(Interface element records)
==========
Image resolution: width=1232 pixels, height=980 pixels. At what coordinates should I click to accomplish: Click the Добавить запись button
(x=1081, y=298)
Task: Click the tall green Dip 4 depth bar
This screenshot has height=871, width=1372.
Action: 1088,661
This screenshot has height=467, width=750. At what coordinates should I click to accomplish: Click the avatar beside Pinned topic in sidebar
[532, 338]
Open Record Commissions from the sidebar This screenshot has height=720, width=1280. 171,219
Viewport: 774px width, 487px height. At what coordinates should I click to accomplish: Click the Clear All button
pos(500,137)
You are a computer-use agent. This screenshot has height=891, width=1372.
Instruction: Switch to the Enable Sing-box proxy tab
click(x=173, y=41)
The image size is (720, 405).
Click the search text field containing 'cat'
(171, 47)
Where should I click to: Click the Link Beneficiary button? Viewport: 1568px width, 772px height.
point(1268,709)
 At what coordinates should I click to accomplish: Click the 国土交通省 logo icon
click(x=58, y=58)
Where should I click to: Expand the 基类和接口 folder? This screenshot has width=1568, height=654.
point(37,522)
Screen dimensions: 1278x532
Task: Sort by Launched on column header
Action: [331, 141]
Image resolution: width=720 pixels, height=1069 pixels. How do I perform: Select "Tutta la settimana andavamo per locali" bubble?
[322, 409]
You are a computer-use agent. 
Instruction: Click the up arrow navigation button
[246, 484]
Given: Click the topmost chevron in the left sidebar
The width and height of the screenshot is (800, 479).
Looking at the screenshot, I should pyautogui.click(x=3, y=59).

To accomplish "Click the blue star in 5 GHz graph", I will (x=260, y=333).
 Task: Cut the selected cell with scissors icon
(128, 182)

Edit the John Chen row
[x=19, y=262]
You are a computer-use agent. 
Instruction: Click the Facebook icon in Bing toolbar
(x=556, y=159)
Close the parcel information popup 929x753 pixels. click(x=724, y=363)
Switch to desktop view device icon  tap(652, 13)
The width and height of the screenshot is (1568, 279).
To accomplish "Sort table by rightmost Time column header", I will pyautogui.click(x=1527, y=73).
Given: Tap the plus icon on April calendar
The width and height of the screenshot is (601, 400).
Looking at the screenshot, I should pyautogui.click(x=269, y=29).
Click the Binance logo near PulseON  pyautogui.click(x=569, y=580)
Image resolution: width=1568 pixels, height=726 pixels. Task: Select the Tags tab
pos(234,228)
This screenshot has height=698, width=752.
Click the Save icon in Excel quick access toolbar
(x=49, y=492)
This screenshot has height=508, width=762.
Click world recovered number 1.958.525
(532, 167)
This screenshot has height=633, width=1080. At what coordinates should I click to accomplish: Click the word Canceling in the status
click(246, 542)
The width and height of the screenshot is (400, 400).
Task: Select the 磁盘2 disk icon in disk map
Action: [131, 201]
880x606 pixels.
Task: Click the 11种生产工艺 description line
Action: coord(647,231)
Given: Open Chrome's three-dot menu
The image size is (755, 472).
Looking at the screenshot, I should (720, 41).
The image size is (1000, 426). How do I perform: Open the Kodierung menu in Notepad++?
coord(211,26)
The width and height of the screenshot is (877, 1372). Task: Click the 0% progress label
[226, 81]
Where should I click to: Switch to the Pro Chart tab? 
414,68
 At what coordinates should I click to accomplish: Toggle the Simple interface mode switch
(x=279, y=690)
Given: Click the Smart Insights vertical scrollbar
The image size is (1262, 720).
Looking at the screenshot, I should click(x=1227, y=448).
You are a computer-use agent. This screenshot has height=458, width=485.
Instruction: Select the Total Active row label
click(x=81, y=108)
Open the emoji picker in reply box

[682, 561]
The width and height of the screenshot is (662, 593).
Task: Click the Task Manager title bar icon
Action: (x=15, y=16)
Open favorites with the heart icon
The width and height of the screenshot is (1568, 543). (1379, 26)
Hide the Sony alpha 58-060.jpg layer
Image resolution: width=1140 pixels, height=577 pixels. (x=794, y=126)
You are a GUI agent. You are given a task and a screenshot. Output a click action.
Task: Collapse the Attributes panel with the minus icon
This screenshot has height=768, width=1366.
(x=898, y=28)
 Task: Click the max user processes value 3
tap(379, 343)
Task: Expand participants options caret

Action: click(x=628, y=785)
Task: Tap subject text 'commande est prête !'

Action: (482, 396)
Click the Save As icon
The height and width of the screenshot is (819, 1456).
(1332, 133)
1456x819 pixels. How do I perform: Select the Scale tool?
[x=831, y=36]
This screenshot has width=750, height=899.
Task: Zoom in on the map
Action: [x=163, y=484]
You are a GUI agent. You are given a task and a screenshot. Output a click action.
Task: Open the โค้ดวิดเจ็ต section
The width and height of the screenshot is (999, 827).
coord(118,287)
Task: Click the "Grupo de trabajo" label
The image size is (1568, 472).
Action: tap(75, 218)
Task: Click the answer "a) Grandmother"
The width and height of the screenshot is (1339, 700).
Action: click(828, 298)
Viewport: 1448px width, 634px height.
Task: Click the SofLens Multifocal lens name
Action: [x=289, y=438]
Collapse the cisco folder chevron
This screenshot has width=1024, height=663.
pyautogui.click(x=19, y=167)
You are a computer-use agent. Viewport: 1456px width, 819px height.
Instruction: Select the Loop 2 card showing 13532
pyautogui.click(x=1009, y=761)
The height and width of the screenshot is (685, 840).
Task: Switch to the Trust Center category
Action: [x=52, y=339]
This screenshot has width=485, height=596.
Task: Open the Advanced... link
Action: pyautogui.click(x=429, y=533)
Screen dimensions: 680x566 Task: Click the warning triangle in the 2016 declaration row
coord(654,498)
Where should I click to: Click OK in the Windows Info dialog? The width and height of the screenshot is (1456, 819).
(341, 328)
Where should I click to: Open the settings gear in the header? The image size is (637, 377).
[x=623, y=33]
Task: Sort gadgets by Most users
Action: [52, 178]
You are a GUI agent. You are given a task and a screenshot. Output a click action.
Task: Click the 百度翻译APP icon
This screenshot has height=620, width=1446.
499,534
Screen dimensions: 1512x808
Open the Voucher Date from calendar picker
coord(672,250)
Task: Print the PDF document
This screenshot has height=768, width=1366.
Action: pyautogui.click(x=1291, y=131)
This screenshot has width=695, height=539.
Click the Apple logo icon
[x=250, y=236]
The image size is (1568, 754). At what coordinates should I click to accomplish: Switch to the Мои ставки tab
==========
-- SHORT PROBLEM --
Revise the records above, changing every "At what coordinates should I click to accomplish" to "Which point should I click to accomplish" and keeping everything else the same.

-- THE REPLY --
Image resolution: width=1232 pixels, height=980 pixels. Which point should I click to accomplish: Click the Добавить запись button
(x=1081, y=298)
Task: Click the tall green Dip 4 depth bar
This screenshot has height=871, width=1372.
Action: 1088,661
This screenshot has height=467, width=750. Which point should I click to accomplish: Click the avatar beside Pinned topic in sidebar
[532, 338]
Open Record Commissions from the sidebar This screenshot has height=720, width=1280. 171,219
Viewport: 774px width, 487px height. Which point should I click to accomplish: Click the Clear All button
pos(500,137)
You are a computer-use agent. This screenshot has height=891, width=1372.
Instruction: Switch to the Enable Sing-box proxy tab
click(x=173, y=41)
The image size is (720, 405).
Click the search text field containing 'cat'
(171, 47)
Where should I click to: Click the Link Beneficiary button? Viewport: 1568px width, 772px height.
point(1268,709)
 Which point should I click to accomplish: Click the 国土交通省 logo icon
click(x=58, y=58)
Where should I click to: Expand the 基类和接口 folder? This screenshot has width=1568, height=654.
point(37,522)
Screen dimensions: 1278x532
Task: Sort by Launched on column header
Action: [331, 141]
Image resolution: width=720 pixels, height=1069 pixels. How do I perform: Select "Tutta la settimana andavamo per locali" bubble?
[322, 409]
You are a computer-use agent. 
Instruction: Click the up arrow navigation button
[246, 484]
Given: Click the topmost chevron in the left sidebar
The width and height of the screenshot is (800, 479).
Looking at the screenshot, I should pyautogui.click(x=3, y=59).

To accomplish "Click the blue star in 5 GHz graph", I will (x=260, y=333).
 Task: Cut the selected cell with scissors icon
(128, 182)

Edit the John Chen row
[x=19, y=262]
You are a computer-use agent. 
Instruction: Click the Facebook icon in Bing toolbar
(x=556, y=159)
Close the parcel information popup 929x753 pixels. click(x=724, y=363)
Switch to desktop view device icon  tap(652, 13)
The width and height of the screenshot is (1568, 279).
To accomplish "Sort table by rightmost Time column header", I will pyautogui.click(x=1527, y=73).
Given: Tap the plus icon on April calendar
The width and height of the screenshot is (601, 400).
Looking at the screenshot, I should pyautogui.click(x=269, y=29).
Click the Binance logo near PulseON  pyautogui.click(x=569, y=580)
Image resolution: width=1568 pixels, height=726 pixels. Task: Select the Tags tab
pos(234,228)
This screenshot has height=698, width=752.
Click the Save icon in Excel quick access toolbar
(x=49, y=492)
This screenshot has height=508, width=762.
Click world recovered number 1.958.525
(532, 167)
This screenshot has height=633, width=1080. Which point should I click to accomplish: Click the word Canceling in the status
click(246, 542)
The width and height of the screenshot is (400, 400).
Task: Select the 磁盘2 disk icon in disk map
Action: [131, 201]
880x606 pixels.
Task: Click the 11种生产工艺 description line
Action: coord(647,231)
Given: Open Chrome's three-dot menu
The image size is (755, 472).
Looking at the screenshot, I should (720, 41).
The image size is (1000, 426). How do I perform: Open the Kodierung menu in Notepad++?
coord(211,26)
The width and height of the screenshot is (877, 1372). Task: Click the 0% progress label
[226, 81]
Where should I click to: Switch to the Pro Chart tab? 
414,68
 Which point should I click to accomplish: Toggle the Simple interface mode switch
(x=279, y=690)
Given: Click the Smart Insights vertical scrollbar
The image size is (1262, 720).
Looking at the screenshot, I should click(x=1227, y=448).
You are a computer-use agent. This screenshot has height=458, width=485.
Instruction: Select the Total Active row label
click(x=81, y=108)
Open the emoji picker in reply box

[682, 561]
The width and height of the screenshot is (662, 593).
Task: Click the Task Manager title bar icon
Action: (x=15, y=16)
Open favorites with the heart icon
The width and height of the screenshot is (1568, 543). (1379, 26)
Hide the Sony alpha 58-060.jpg layer
Image resolution: width=1140 pixels, height=577 pixels. (x=794, y=126)
You are a GUI agent. You are given a task and a screenshot. Output a click action.
Task: Collapse the Attributes panel with the minus icon
This screenshot has height=768, width=1366.
(x=898, y=28)
 Task: Click the max user processes value 3
tap(379, 343)
Task: Expand participants options caret

Action: click(x=628, y=785)
Task: Tap subject text 'commande est prête !'

Action: (482, 396)
Click the Save As icon
The height and width of the screenshot is (819, 1456).
(1332, 133)
1456x819 pixels. How do I perform: Select the Scale tool?
[x=831, y=36]
This screenshot has width=750, height=899.
Task: Zoom in on the map
Action: [x=163, y=484]
You are a GUI agent. You are given a task and a screenshot. Output a click action.
Task: Open the โค้ดวิดเจ็ต section
The width and height of the screenshot is (999, 827).
coord(118,287)
Task: Click the "Grupo de trabajo" label
The image size is (1568, 472).
Action: tap(75, 218)
Task: Click the answer "a) Grandmother"
The width and height of the screenshot is (1339, 700).
Action: click(828, 298)
Viewport: 1448px width, 634px height.
Task: Click the SofLens Multifocal lens name
Action: [x=289, y=438]
Collapse the cisco folder chevron
This screenshot has width=1024, height=663.
pyautogui.click(x=19, y=167)
You are a computer-use agent. Viewport: 1456px width, 819px height.
Instruction: Select the Loop 2 card showing 13532
pyautogui.click(x=1009, y=761)
The height and width of the screenshot is (685, 840).
Task: Switch to the Trust Center category
Action: [x=52, y=339]
This screenshot has width=485, height=596.
Task: Open the Advanced... link
Action: pyautogui.click(x=429, y=533)
Screen dimensions: 680x566 Task: Click the warning triangle in the 2016 declaration row
coord(654,498)
Where should I click to: Click OK in the Windows Info dialog? The width and height of the screenshot is (1456, 819).
(341, 328)
Where should I click to: Open the settings gear in the header? The image size is (637, 377).
[x=623, y=33]
Task: Sort gadgets by Most users
Action: [52, 178]
You are a GUI agent. You are given a task and a screenshot. Output a click action.
Task: Click the 百度翻译APP icon
This screenshot has height=620, width=1446.
499,534
Screen dimensions: 1512x808
Open the Voucher Date from calendar picker
coord(672,250)
Task: Print the PDF document
This screenshot has height=768, width=1366.
Action: pyautogui.click(x=1291, y=131)
This screenshot has width=695, height=539.
Click the Apple logo icon
[x=250, y=236]
The image size is (1568, 754). Which point should I click to accomplish: Switch to the Мои ставки tab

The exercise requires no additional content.